The study included 2106 inpatients in Calgary, Alberta, Canada. Medical chart review was used as the reference gold standard for evaluating developed algorithms. The commonly used ICD codes for defining HF were used (namely, the ICD algorithm). The performance of different algorithms using the free text discharge summaries from a population-based EMR were compared with the ICD algorithm. These algorithms included a keyword search algorithm looking for HF-specific terms, a machine learning-based HF concept (HFC) algorithm, an EMR structured data based algorithm, and combined algorithms (the ICD and HFC combined algorithm).
Of 2106 patients, 296 (14.1%) were patients with HF as determined by chart review. The ICD algorithm had 92.4% positive predictive value (PPV) but low sensitivity (57.4%). The EMR keyword search algorithm achieved a higher sensitivity (65.5%) than the ICD algorithm, but with a lower PPV (77.6%). The HFC algorithm achieved a better sensitivity (80.0%) and maintained a reasonable PPV (88.9%) compared with the ICD algorithm and the keyword algorithm. An even higher sensitivity (83.3%) was reached by combining the HFC and ICD algorithms, with a lower PPV (83.3%). The structured EMR data algorithm reached a sensitivity of 78% and a PPV of 54.2%. The combined EMR structured data and ICD algorithm had a higher sensitivity (82.4%), but the PPV remained low at 54.8%. All algorithms had a specificity ranging from 87.5% to 99.2%.
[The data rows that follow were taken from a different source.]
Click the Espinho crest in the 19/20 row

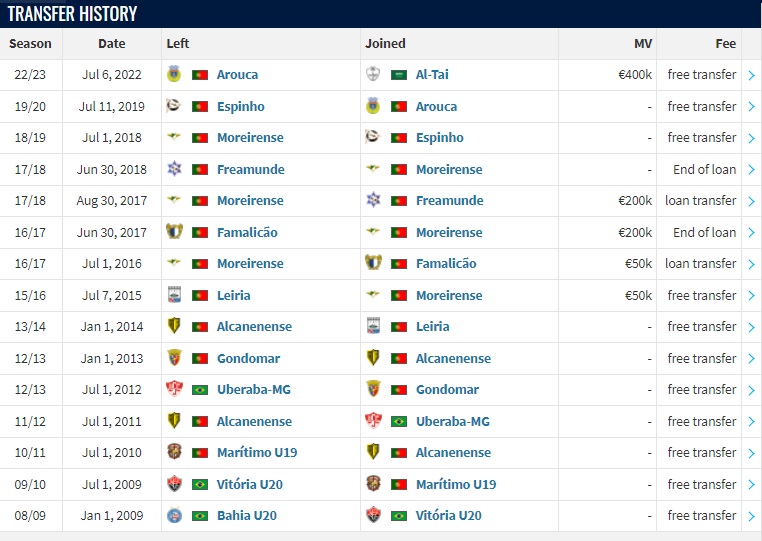[174, 105]
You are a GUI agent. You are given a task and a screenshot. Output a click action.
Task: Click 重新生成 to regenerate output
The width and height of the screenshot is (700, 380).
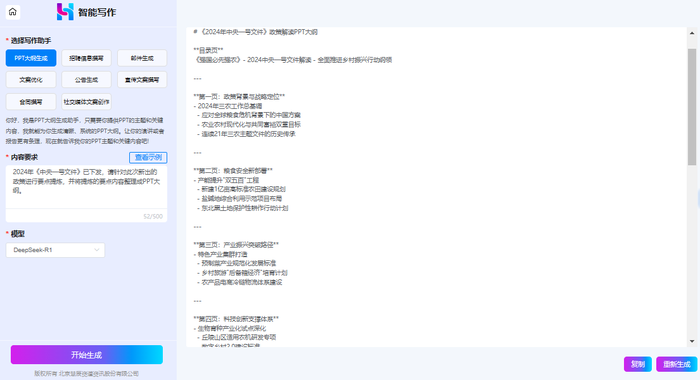677,364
Applying natural language processing and machine learning on the discharge summaries of inpatient EMR data can improve the capture of cases of HF compared with the widely used ICD algorithm. The utility of the HFC algorithm is straightforward, making it easily applied for HF case identification.
心力衰竭(HF)的监测和结局研究需要准确识别HF患者。基于国际疾病分类(ICD)编码从管理数据中识别HF的算法由于其相对较低的敏感性而不够完善。电子病历(EMR)中的详细临床信息可能有助于改进ICD算法。本研究旨在通过纳入EMR中的综合信息来增强用于HF定义的ICD算法。
该研究纳入了加拿大艾伯塔省卡尔加里市的2106名住院患者。病历审查被用作评估所开发算法的参考金标准。使用了用于定义HF的常用ICD编码(即ICD算法)。将使用基于人群的EMR中的自由文本出院小结的不同算法的性能与ICD算法进行比较。这些算法包括寻找HF特定术语的关键词搜索算法、基于机器学习的HF概念(HFC)算法、基于EMR结构化数据的算法以及组合算法(ICD和HFC组合算法)。
在2106名患者中,经病历审查确定有296名(14.1%)为HF患者。ICD算法的阳性预测值(PPV)为92.4%,但敏感性较低(57.4%)。EMR关键词搜索算法的敏感性(65.5%)高于ICD算法,但PPV较低(77.6%)。与ICD算法和关键词算法相比,HFC算法具有更好的敏感性(80.0%)并保持了合理的PPV(88.9%)。将HFC和ICD算法相结合可达到更高的敏感性(83.3%),但PPV较低(83.3%)。结构化EMR数据算法的敏感性达到78%,PPV为54.2%。EMR结构化数据与ICD组合算法具有更高的敏感性(82.4%),但PPV仍然较低,为54.8%。所有算法的特异性范围为87.5%至99.2%。
与广泛使用的ICD算法相比,对住院患者EMR数据的出院小结应用自然语言处理和机器学习可以改善HF病例的捕获。HFC算法的实用性直接明了,使其易于应用于HF病例识别。